A Conceptual diagram of methods utilized in these studies. Pregnant mice were infected with GBS on embryonic day 13.5 and sacrificed 2 days post-infection. Reproductive tissues were collected for analyses. B Bacterial burden within reproductive tissues was evaluated by quantitative culture to determine Log CFU/mg (vaginal tissue was collected from 5 dams per experimental group, uterus tissues were collected from 6 separate dams, and all other tissues were collected from 6 separate fetal-placental units per experimental group). Significant changes in burden were observed between the WT GB112 and ∆cadD mutant in the decidua (*P = 0.0257), placenta (*P = 0.0003), amnion (*P = 0.0312), and fetus (*P = 0.0266) by one-tailed Mann–Whitney U analysis. These results were reversed by genetic complementation in trans resulting in significant changes in burden observed between the ∆cadD mutant and the complemented mutant in the decidua (*P = 0.0185), placenta (*P = 0.0285), amnion (*P = 0.0009), and fetus (*P = 0.0006) by one-tailed Mann–Whitney U analysis.
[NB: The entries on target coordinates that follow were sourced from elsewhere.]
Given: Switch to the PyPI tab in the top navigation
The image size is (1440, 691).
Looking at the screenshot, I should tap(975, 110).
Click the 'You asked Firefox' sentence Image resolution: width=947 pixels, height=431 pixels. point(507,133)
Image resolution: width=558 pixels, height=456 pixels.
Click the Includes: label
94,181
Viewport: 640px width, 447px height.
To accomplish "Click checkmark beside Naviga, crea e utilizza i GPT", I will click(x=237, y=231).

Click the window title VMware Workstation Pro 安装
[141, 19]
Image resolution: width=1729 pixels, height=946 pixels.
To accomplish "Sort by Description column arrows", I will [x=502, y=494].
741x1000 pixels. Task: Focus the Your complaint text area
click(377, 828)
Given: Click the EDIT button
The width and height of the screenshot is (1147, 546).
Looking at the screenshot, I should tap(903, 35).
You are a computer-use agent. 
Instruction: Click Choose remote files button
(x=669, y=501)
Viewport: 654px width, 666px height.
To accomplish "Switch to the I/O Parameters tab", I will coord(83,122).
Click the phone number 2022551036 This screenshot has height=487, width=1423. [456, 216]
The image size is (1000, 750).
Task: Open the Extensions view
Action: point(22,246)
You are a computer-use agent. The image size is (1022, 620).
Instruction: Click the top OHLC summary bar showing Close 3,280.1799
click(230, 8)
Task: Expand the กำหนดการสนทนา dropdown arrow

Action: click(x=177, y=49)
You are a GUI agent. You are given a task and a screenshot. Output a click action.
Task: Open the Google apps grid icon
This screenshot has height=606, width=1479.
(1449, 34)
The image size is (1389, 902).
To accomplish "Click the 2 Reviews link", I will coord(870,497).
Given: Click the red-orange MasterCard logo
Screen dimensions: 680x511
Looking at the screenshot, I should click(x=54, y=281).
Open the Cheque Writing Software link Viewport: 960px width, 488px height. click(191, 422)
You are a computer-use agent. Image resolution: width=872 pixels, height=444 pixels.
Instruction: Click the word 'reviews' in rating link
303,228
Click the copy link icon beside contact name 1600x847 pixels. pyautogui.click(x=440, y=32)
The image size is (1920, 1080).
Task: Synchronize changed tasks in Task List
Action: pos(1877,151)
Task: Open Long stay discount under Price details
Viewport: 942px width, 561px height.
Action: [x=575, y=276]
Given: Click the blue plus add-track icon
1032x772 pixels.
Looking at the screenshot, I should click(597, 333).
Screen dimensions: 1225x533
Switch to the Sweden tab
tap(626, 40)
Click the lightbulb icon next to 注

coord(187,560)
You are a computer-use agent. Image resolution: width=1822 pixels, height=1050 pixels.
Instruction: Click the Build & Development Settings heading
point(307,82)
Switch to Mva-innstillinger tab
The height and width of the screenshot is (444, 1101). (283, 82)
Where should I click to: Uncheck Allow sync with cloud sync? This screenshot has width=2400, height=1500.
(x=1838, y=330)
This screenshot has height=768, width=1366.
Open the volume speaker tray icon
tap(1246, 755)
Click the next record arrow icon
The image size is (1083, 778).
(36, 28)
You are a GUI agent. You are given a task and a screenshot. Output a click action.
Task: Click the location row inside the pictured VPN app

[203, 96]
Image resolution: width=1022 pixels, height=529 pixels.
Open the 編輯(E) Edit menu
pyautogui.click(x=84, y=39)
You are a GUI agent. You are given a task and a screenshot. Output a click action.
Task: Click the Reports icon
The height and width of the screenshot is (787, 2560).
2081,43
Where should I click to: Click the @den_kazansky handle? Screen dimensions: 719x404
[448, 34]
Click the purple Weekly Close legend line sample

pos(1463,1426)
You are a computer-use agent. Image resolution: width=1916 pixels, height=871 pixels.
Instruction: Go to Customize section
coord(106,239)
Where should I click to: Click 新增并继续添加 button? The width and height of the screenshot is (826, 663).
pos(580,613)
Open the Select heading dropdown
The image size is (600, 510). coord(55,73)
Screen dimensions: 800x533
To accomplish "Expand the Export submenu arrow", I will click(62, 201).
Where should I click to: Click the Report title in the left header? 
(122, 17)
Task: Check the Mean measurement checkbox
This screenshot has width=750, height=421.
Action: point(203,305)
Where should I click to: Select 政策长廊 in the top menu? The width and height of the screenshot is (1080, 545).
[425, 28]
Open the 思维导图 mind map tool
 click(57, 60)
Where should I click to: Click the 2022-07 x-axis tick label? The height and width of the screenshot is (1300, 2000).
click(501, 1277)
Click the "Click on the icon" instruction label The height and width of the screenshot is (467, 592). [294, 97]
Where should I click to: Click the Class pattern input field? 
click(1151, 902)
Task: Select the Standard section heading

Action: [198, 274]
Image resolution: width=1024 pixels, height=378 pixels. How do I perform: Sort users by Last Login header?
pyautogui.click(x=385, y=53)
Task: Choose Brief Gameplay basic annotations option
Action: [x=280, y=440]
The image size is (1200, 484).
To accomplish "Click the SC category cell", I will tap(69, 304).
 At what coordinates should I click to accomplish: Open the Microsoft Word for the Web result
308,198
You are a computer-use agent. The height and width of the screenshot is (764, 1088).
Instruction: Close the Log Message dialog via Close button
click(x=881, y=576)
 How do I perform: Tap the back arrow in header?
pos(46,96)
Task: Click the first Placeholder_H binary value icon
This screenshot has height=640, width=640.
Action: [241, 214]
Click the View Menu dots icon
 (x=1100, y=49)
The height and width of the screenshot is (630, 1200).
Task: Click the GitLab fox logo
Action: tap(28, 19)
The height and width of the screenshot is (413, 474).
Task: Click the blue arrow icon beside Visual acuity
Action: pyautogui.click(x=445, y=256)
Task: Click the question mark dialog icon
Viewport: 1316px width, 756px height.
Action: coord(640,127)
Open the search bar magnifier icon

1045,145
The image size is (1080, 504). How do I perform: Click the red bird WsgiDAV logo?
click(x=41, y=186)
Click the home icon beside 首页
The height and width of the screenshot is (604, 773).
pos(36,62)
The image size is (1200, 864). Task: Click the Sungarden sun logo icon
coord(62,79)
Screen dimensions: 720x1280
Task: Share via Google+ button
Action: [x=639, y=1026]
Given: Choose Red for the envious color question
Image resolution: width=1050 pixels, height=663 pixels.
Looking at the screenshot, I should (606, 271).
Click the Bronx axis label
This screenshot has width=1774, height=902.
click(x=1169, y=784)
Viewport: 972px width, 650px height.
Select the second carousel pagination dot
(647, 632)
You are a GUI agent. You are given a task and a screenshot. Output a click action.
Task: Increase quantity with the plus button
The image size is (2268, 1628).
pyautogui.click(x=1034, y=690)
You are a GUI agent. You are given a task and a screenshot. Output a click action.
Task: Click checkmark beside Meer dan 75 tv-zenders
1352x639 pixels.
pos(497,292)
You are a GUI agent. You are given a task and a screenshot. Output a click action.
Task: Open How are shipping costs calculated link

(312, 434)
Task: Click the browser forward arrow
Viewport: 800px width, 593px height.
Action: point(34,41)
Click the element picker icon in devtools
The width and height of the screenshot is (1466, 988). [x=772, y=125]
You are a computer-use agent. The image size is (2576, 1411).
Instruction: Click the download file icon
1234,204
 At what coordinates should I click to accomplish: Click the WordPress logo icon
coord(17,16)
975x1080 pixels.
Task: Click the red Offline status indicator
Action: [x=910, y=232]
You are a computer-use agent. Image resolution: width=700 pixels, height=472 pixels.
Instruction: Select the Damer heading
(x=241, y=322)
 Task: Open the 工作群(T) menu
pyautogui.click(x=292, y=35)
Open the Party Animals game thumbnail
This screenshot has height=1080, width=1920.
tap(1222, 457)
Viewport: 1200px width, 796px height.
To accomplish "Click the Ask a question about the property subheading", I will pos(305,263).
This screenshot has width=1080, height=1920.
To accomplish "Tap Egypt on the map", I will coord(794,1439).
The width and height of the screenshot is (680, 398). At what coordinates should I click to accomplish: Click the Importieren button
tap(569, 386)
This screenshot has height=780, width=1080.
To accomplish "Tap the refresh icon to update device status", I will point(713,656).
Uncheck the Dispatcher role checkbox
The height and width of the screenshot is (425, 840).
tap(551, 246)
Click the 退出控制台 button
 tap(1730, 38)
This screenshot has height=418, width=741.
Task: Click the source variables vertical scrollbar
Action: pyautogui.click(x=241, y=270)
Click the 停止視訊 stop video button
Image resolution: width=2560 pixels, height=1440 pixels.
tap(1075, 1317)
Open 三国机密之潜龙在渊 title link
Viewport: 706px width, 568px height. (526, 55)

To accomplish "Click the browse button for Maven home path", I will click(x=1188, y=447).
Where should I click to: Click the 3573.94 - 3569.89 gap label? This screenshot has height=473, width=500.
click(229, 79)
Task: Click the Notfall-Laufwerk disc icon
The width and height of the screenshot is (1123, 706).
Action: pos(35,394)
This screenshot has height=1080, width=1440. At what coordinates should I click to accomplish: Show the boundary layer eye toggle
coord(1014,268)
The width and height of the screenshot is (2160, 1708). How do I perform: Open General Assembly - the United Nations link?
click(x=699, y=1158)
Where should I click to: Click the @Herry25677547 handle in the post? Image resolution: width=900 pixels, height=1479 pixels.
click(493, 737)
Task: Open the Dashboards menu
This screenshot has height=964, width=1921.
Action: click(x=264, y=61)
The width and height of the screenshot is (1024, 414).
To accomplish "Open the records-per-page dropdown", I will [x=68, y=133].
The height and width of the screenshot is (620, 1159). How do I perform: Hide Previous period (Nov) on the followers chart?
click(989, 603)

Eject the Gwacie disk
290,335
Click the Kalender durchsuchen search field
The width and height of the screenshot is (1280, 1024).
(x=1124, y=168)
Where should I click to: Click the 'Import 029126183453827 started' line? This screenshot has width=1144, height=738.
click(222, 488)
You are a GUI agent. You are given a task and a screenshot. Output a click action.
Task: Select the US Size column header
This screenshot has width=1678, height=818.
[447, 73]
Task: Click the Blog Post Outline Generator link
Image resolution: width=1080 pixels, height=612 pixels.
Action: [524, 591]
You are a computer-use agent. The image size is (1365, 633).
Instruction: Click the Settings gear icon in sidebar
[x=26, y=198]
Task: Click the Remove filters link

C Histopathological examination of the hematoxylin and eosin-stained placental units at ×100 magnification (inset panel at ×400 magnification). D Placental units were analyzed by immunohistochemical techniques using a polyclonal antibody to stain specifically for GBS (indicated by the brown stain). Microscopic imaging of reproductive tissues from pregnant mice infected with WT GBS (GB112), isogenic ΔcadD mutant (ΔcadD), and the complemented isogenic ΔcadD mutant (ΔcadD:C). Micrographs are representative of analyses performed in a blinded fashion on tissues derived from 6 separate dams per experimental group. Magnification bars indicate 250 μm. All statistical analyses performed were one-tailed analyses.